Budget 2022-23: Indirect Taxes | 03 Feb 2022

For Prelims: Indirect Taxes, Budget, GST, Special Economic Zones, Make in India.

For Mains: Trustworthy tax regime.

Why in News

The Union Budget 2022-23, while continuing with the declared policy of a stable and predictable tax regime, intends to bring more reforms that will take ahead the vision to establish a trustworthy tax regime.

  • An indirect tax is a tax that is levied upon goods and services before they reach the customer who ultimately pays the indirect tax as a part of market price of the goods or service purchased. For example, Goods and Services Tax (GST), Import duties.

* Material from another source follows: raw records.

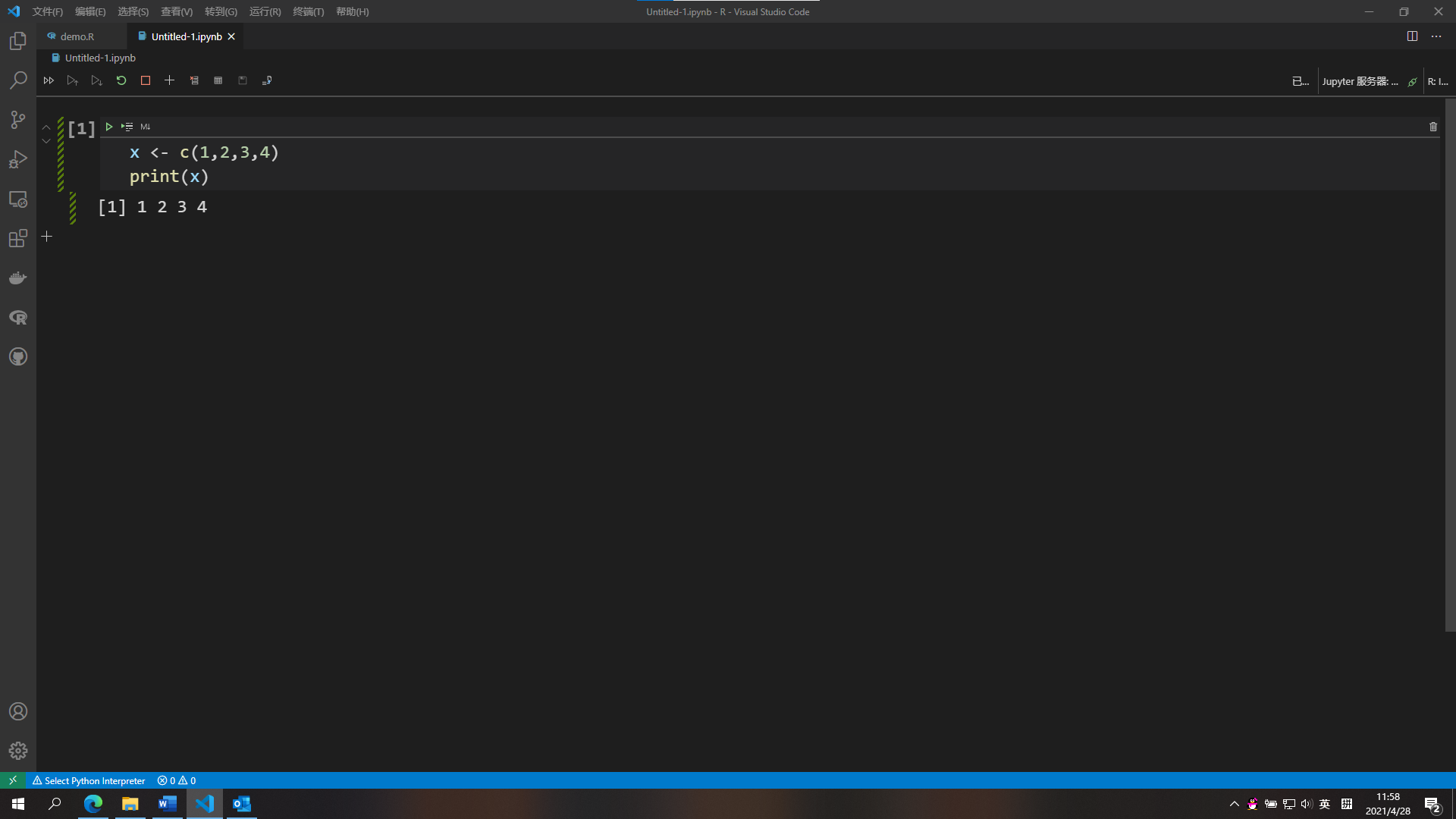
Task: Expand the cell output region
Action: (x=46, y=140)
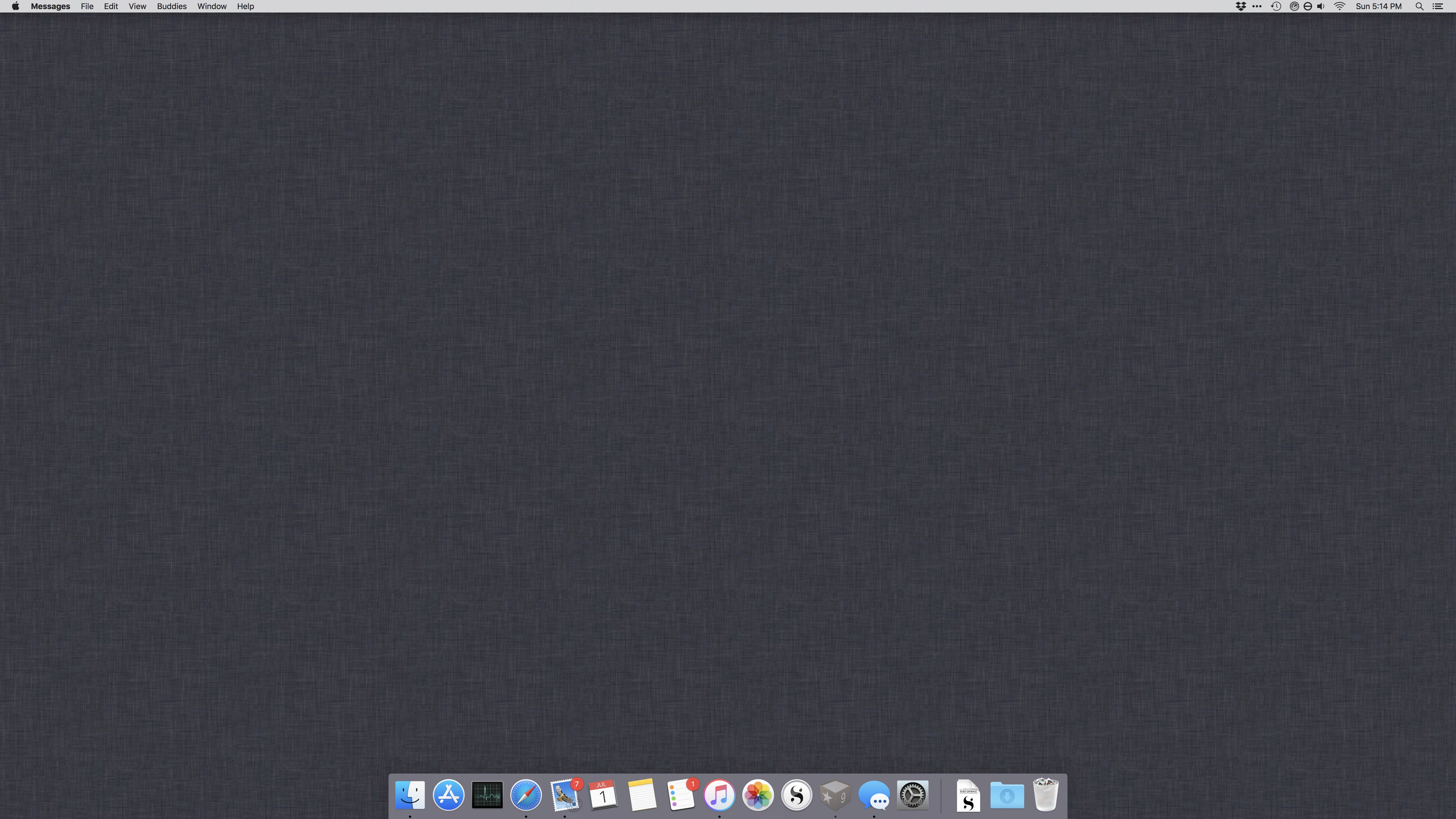Launch iTunes from the Dock
Screen dimensions: 1456x819
719,795
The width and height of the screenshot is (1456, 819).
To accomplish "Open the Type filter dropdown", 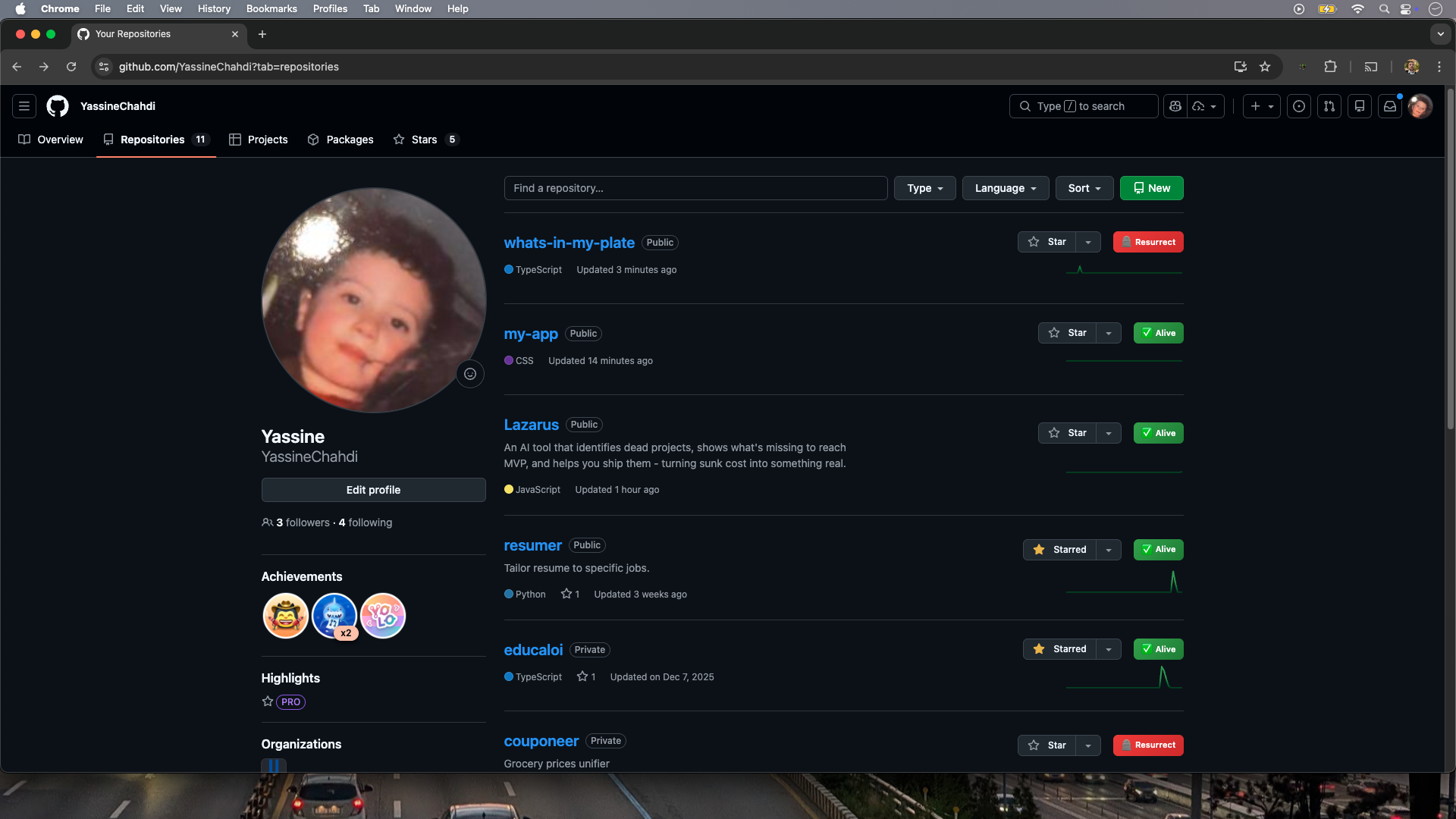I will pyautogui.click(x=924, y=188).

What are the Key Proposals?

  • Record GST Collection: GST collections touched a record of Rs 1.40 lakh crore in January 2022 on rapid economic recovery (despite the coronavirus pandemic).
  • Special Economic Zones: Customs Administration of SEZs shall be fully IT driven and function on the Customs National Portal with a focus on higher facilitation and with only risk-based checks.
  • Customs Reforms and Duty Rate Changes: Faceless Customs has been fully established. Customs’ reforms have played a very vital role in:
    • Domestic capacity creation,
    • Providing a level playing field to MSMEs,
    • Easing the raw material supply side constraints,
    • Enhancing ease of doing business
    • Being an enabler to other policy initiatives such as PLIs and Phased Manufacturing Plans.
  • Project Imports and Capital Goods: National Capital Goods Policy, 2016 aims at doubling the production of capital goods by 2025.
    • This would create employment opportunities and result in increased economic activity.
    • However, several duty exemptions, even extending to over three decades in some cases, have been granted to capital goods for various sectors like power, fertilizer, textiles, leather, footwear, food processing and fertilizers.
      • These exemptions have hindered the growth of the domestic capital goods sector.
    • The budget proposed gradual phasing out of the concessional rates in capital goods and project imports.
    • The Budget provided for applying a moderate tariff of 7.5% which will be conducive to the growth of the domestic sector and ‘Make in India’.
  • Sector-specific Proposals:
    • Electronics: Customs duty rates to be balanced to provide a graded rate structure - to facilitate domestic manufacturing of wearable devices and electronic smart meters.
      • Announced a new Phased Manufacturing Programme (PMP) for producing wrist wearable devices, hearable devices and electronic smart meters in the country.
      • The PMP incentivises the manufacture of low value accessories initially, and then moves on to the manufacture of higher value component.
    • Gems and Jewelry: Customs duty on cut and polished diamonds and gemstones being reduced to 5%.
      • Nil customs duty to be imposed on simply sawn diamond.
    • MSME & Exports: Exemption being rationalised on implements and tools for agri-sector which are manufactured in India.
      • Further, to incentivise exports, exemptions are being provided on many items.
    • Tariff to Encourage Blending of Fuel: Tariff measures will be introduced to encourage the blending of fuel.
      • Meanwhile, unblended fuel will attract an additional differential excise duty of Rs 2/ litre from 1st October, 2022, to further encourage the blending of fuel.